The Labour party as a whole understands very little of liberation – there is no understanding of why it is right to stand up for trans people, only a vague sense that one sort of ought to because standing up for people is what Labour people do- we achieve more by common endeavour and all that. This gets laundered and smoothed out into the ridiculous affair where someone can say they are standing on a platform which includes fighting for trans rights while not having a good account of what that means. As my friend and comrade Morgan put it recently, there is a frequent failure to understand that you do have to think about why you have the politics you have, and understand them in context, and know a bit about the thought and history behind them, and the tendency use shortcut statements and tweetable lines means that liberation becomes almost staggeringly shallow. It doesn’t mean everyone needs to come to agreement on what liberation means, but you have to do the thinking.

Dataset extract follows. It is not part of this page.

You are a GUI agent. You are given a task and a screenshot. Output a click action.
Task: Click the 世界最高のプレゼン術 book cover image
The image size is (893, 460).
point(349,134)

For me, trans liberation is tied up directly to queer liberation, to feminist liberation, to anti-racism, with an end to disablism. I don’t say these things just to list them – I’m saying because each of these struggles are interconnected and interwoven. When Ellen Murray writes and speaks on trans rights and disability, she’s not doing it because she happens to fall into both those groups, but because there are common conversations about bodily autonomy which both groups have. It is ridiculous to me that those opposed to the preservation or expansion of current rights for trans people have labeled themselves “gender critical”, when in my experience it is the trans people in my life who are most aware that “gender is a fuck”, a weird power structure or set of structures that we are all caught in through no fault of our own. When friends of mine tell me that their gender identity and their blackness are tied together inseparably, it feels ridiculous that too often we treat them as separate and unrelated things.

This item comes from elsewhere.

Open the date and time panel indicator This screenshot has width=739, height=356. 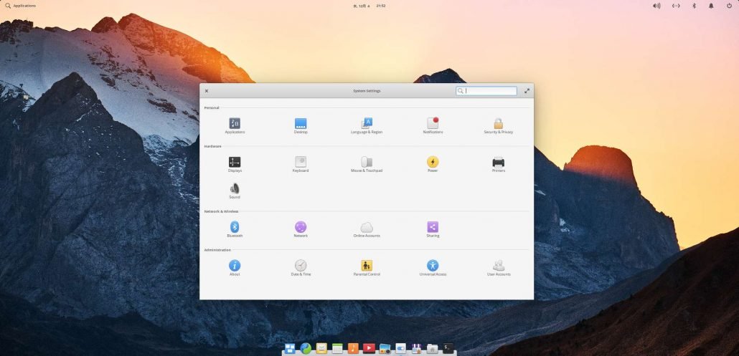pyautogui.click(x=370, y=6)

I want to emphasize here that what I am saying here is little baby stuff, nothing new. I’m fairly sure what I’ve given above is a basic and garbled version of Kimberlé Crenshaw’s concept of intersectionality, which we often see fit to invoke as a shibboleth in left circles, although I think often without much understanding of what it truly means. It is not like these conversations are not being had, are had, both within the Labour party and by those who are not bound to it and roam the wide red yonder of the extra-parliamentary left. But they don’t seem to filter through to people who sort of pick up the concept of things like “trans rights” and will shout for it, clap out “trans women are women”, without really ever picking up a book of transfeminist theory and wondering what it is trans thinkers think a woman is anyway (as if there was ever a solid opinion).

I suppose what I am banging on about here, ultimately, is the way that the Labour Party tends to tokenize minorities of all kinds – something I’ve heard friends complain about in other ways, and here I ought to mention the exciting work of the new group Socialists of Colour as an example. I don’t particularly think – as I have had patronisingly said to me – that trans people are the “most marginalised group in Britain”. To me this shows the failure to grasp the meaning of “intersectionality” despite its use as shibboleth. We are quite marginalized, but, for instance, I personally do OK because of my luck and privileges in other areas – it feels notable to me that it is mostly not trans people who say this, and with respect to my trans comrades, those of them who do say it are often those most clueless about other liberation struggles. But it just winds me up no end when people say they support us without doing the minimum of work first. I appreciate the Labour Party is never going to be the radical queer liberationist rolling force of my dreams – but I’d like one crumb, one morsellous, measeliest crumb of it, just for a second. Rainbow flags once a year and hashtags every now and then are all very well, but it is not wrong to demand more, better, from those who would seek to be classed as comrades.

As a post-script: if you want to support an organisation doing excellent material work in community care for those who experience transmisogyny, transphobia, and homophobia, I recommend volunteering some aid to QueerCare.